Каковы же тогда те фундаментальные представления, что с внутренней последовательностью развились в целостной картине современной физики? Поляризованные пучки света, блуждающие ионы, разбегающиеся и ускоряющиеся частицы газа кинетической теории газов, магнитные силовые поля, электрические потоки и волны – разве все это не представляет собой фаустовских видений, фаустовских символов, теснейшим образом связанных с романской орнаментикой, с устремленностью готических сооружений ввысь, с походами викингов в неведомые моря и с томлением Колумба и Коперника? Разве этот мир форм и образов не вырос в точном соответствии с современными ему искусствами, перспективной масляной живописью и инструментальной музыкой? Разве это не та же страстная наша направленность, пафос третьего измерения, символического выражения которого мы достигли как в душевном образе, так и в воображаемой картине природы?
2
Отсюда следует, что в основе всякого «знания» о природе, пускай даже самого точного, лежит религиозная вера. Чистая механика, к которой западная физика хотела бы свести природу, усматривая в этом свою конечную цель – цель, которой служит этот образный язык, – предполагает догмат, а именно религиозную картину мира готических столетий, посредством которой она стала духовным достоянием западного культурного человечества, и лишь его одного. Не бывает науки без бессознательных предпосылок такого рода, над которыми не властен исследователь, причем таких предпосылок, которые можно возвести к самым первым дням пробуждающейся культуры. Не бывает естествознания без предшествовавшей ему религии. В этом моменте не существует никакой разницы между католическим и материалистическим воззрением на природу: оба они разными словами говорят одно и то же. Имеется религия и у атеистического естествознания; современная механика – это буквальная копия религиозного созерцания.

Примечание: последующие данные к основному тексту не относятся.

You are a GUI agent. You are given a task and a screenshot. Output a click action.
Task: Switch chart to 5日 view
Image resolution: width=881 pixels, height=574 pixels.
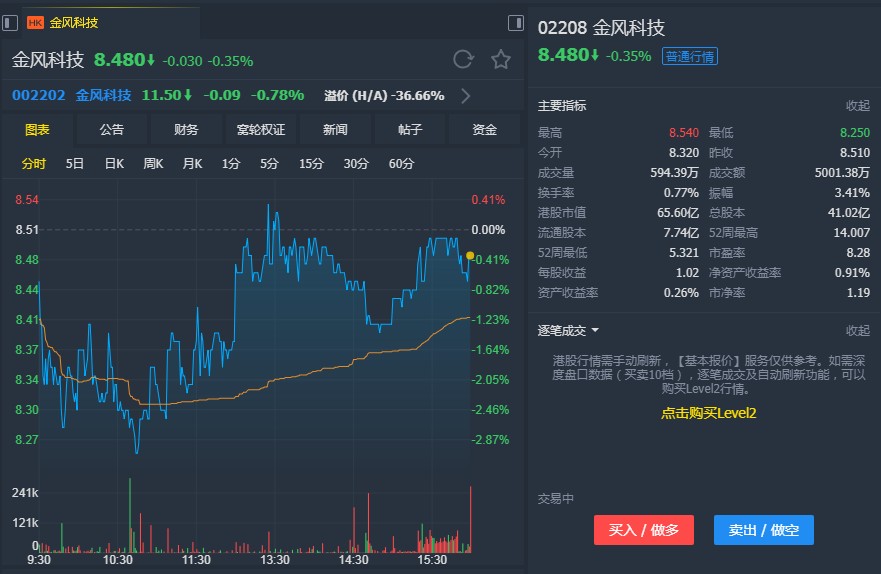tap(75, 163)
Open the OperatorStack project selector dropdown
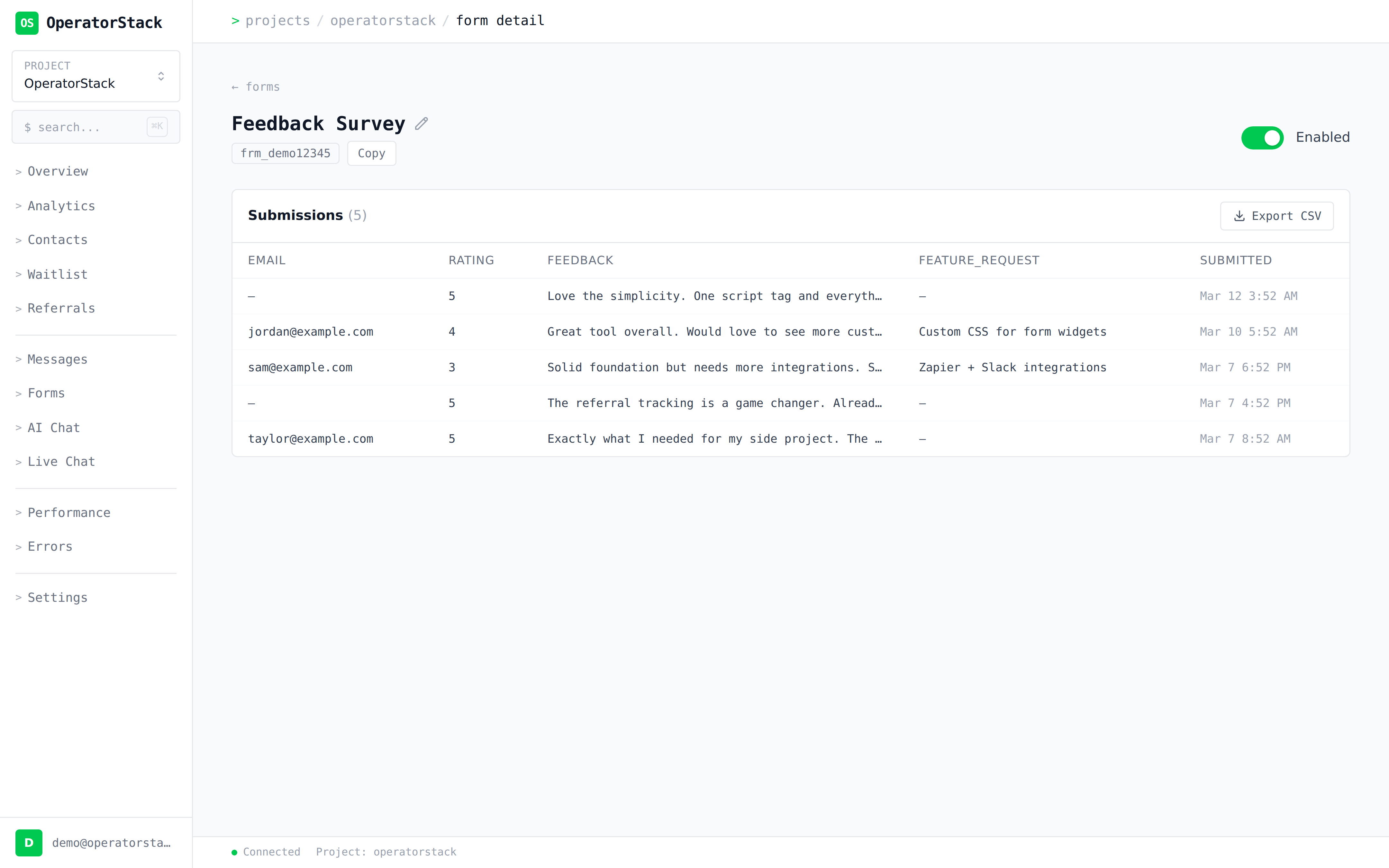1389x868 pixels. coord(95,77)
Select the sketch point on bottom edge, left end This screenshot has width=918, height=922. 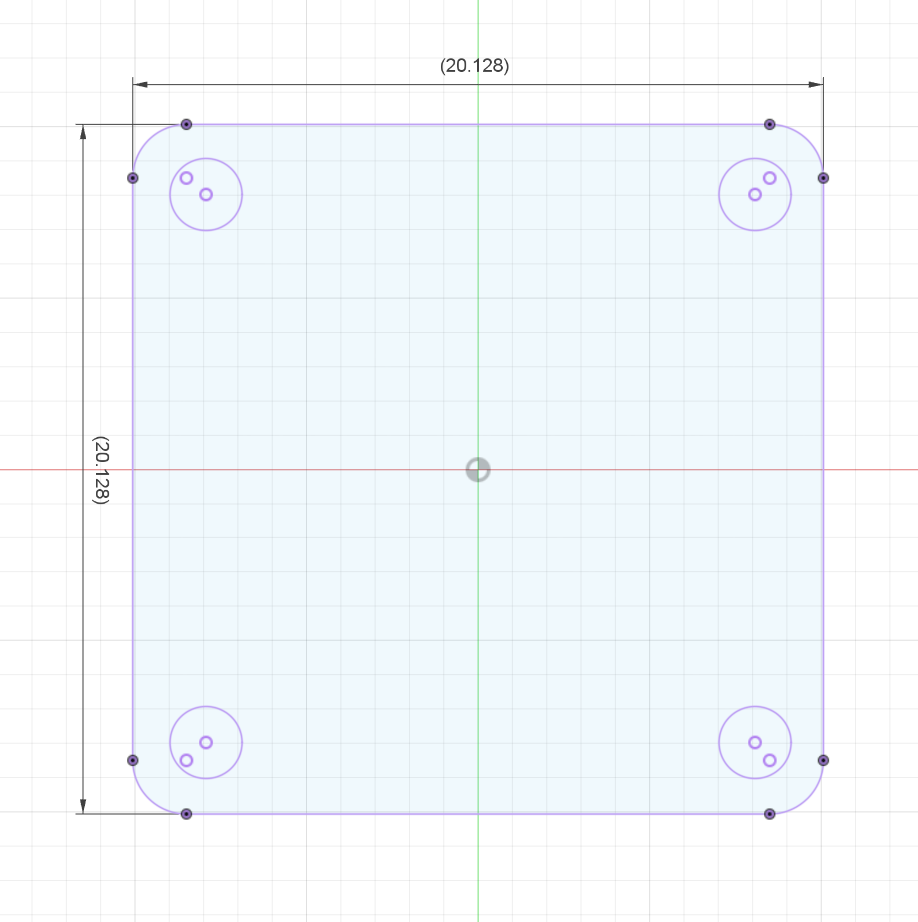point(186,814)
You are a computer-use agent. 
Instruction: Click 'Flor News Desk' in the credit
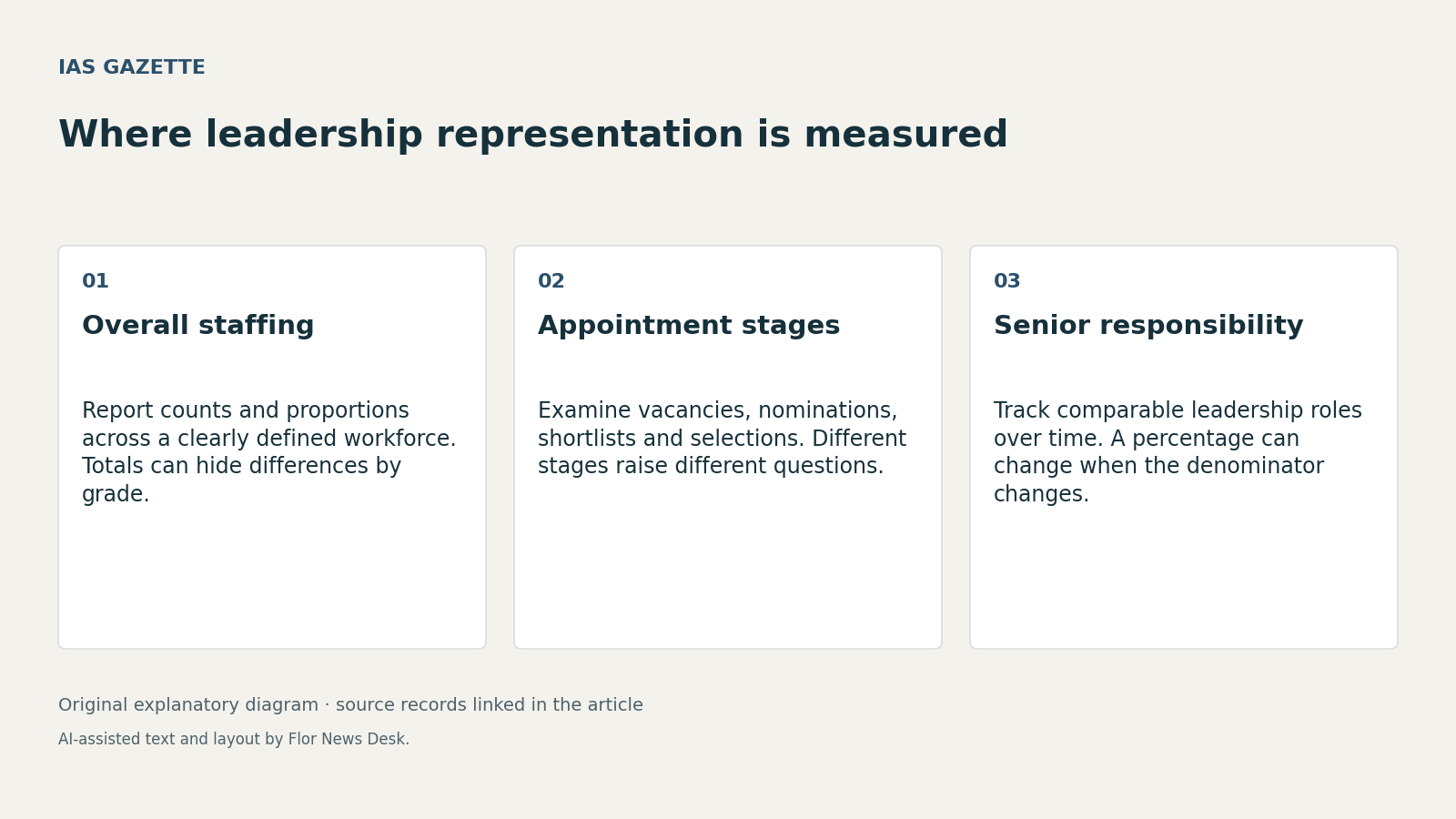coord(347,740)
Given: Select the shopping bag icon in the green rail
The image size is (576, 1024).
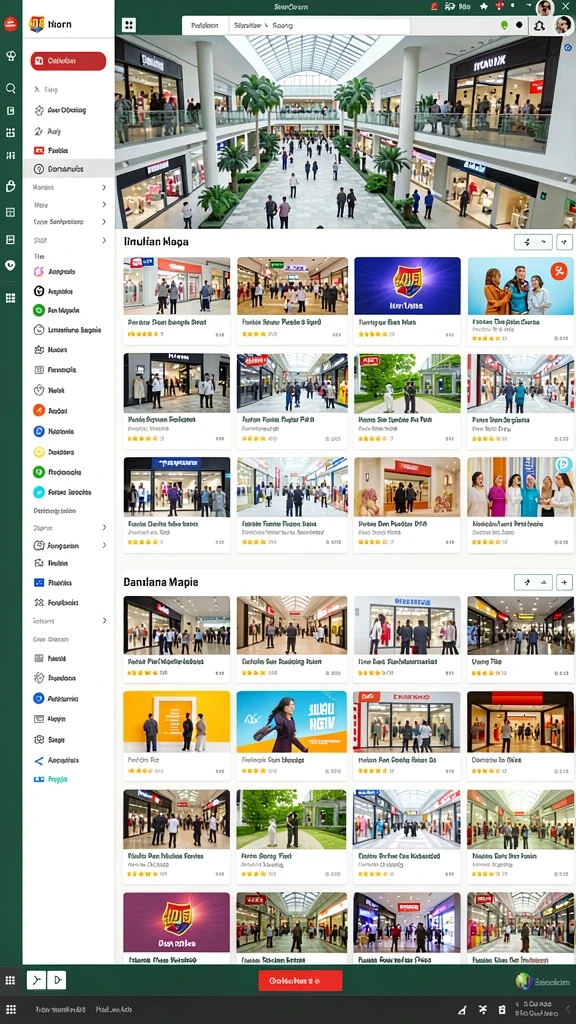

Предрассудок городского человека, достигшего в Фалесе и Бэконе вершин ионики и барокко, приводит критическую науку к высокомерному противостоянию предшествующей религии еще лишенной городов земли, поскольку наука будто бы занимает преимущественные позиции по отношению к вещам и обладает присущими исключительно ей истинными методами познания, а потому вправе эмпирически и психологически объяснять саму религию и ее «преодолевать». Однако история высших культур показывает, что «наука» представляет собой поздний и преходящий спектакль[334], который относится к осени и зиме этих великих биографий. Как в античном, так и в индийском, арабском и китайском мышлении она продолжалась несколько столетий, за которые исчерпала свои возможности. Античная наука угасла в промежутке между битвами при Каннах и при Акции, вновь уступив место картине мира «второй религиозности»[335]. Соответственно, можно предположить, когда границы своего развития достигнет западное мышление о природе.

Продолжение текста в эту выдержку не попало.